Book Series: Design Meanings (Mimesis), Volume 3: Updating Roland Barthes’ Mythologies
Updating Barthes’ Mythologies for the 21st Century
Roland Barthes’ Mythologies (1957) dissected the hidden meanings embedded in everyday phenomena—from wrestling and advertisements to wine and laundry detergent—revealing how ideology resides in the ordinary. Nearly seven decades later, Updating Roland Barthes’ Mythologies revisits this analytical lens through the perspectives of design, architecture, and art.

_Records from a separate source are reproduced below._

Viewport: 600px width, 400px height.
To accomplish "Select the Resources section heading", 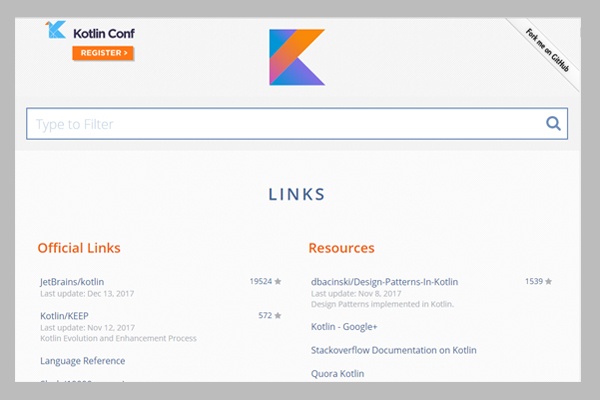I will click(341, 247).
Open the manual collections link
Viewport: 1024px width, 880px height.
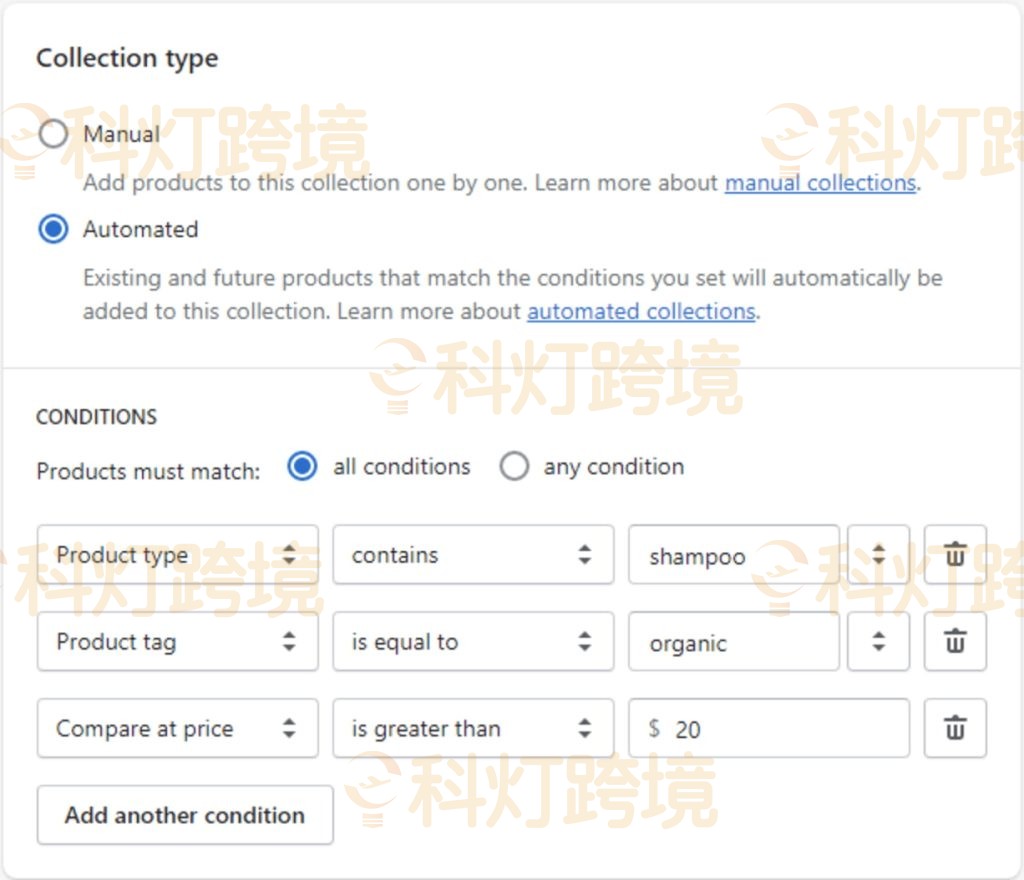[x=820, y=183]
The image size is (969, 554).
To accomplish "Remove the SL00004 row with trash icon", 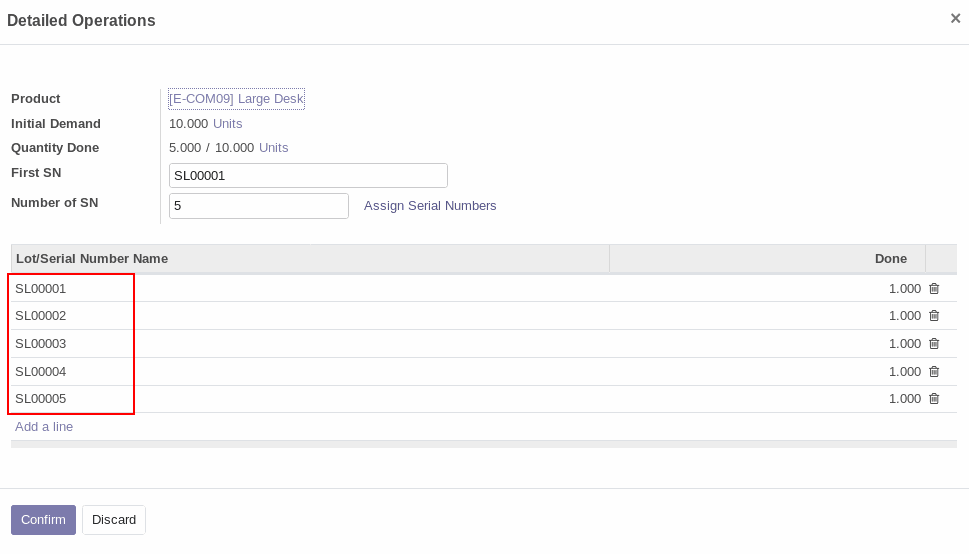I will [934, 372].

Edited by Hans Leo Höger as the third volume in the Design Meanings series (curated by Renato Troncon and Tom Bieling), the collection gathers over thirty short, incisive essays by international authors. Each contribution unpacks a contemporary myth of everyday life: from objects such as the water bottle, the Swiss Army knife, or the Monobloc chair, to digital phenomena like Instagram, streaming, or ChatGPT. Other essays probe conceptual and political themes—algorithms, democracy, sustainability, or the metaverse—revealing how the designed world continues to generate new systems of meaning and belief.
The book includes contributions by Grit Weber, Enrico Baleri, Anna Berkenbusch, Annette Bertsch, Tom Bieling, Gianluca Camillini, Giorgio Camuffo, Andrea Facchetti, Thomas A. Geisler, Claudia Gelati, Gesine Gold, Markus Hanzer, Oliver Kartak, Andreas Koop, Stefano Maffei, Matteo Moretti, Axel Müller-Schöll, Daniela Piscitelli, Kuno Prey, Peter Putz, Arno Ritter, Ursula Schnitzer, Erik Spiekermann, René Spitz, Karl Stocker, Sonja Stummerer, Martin Hablesreiter, Gerrit Terstiege, Uli Weidner, u.v.m.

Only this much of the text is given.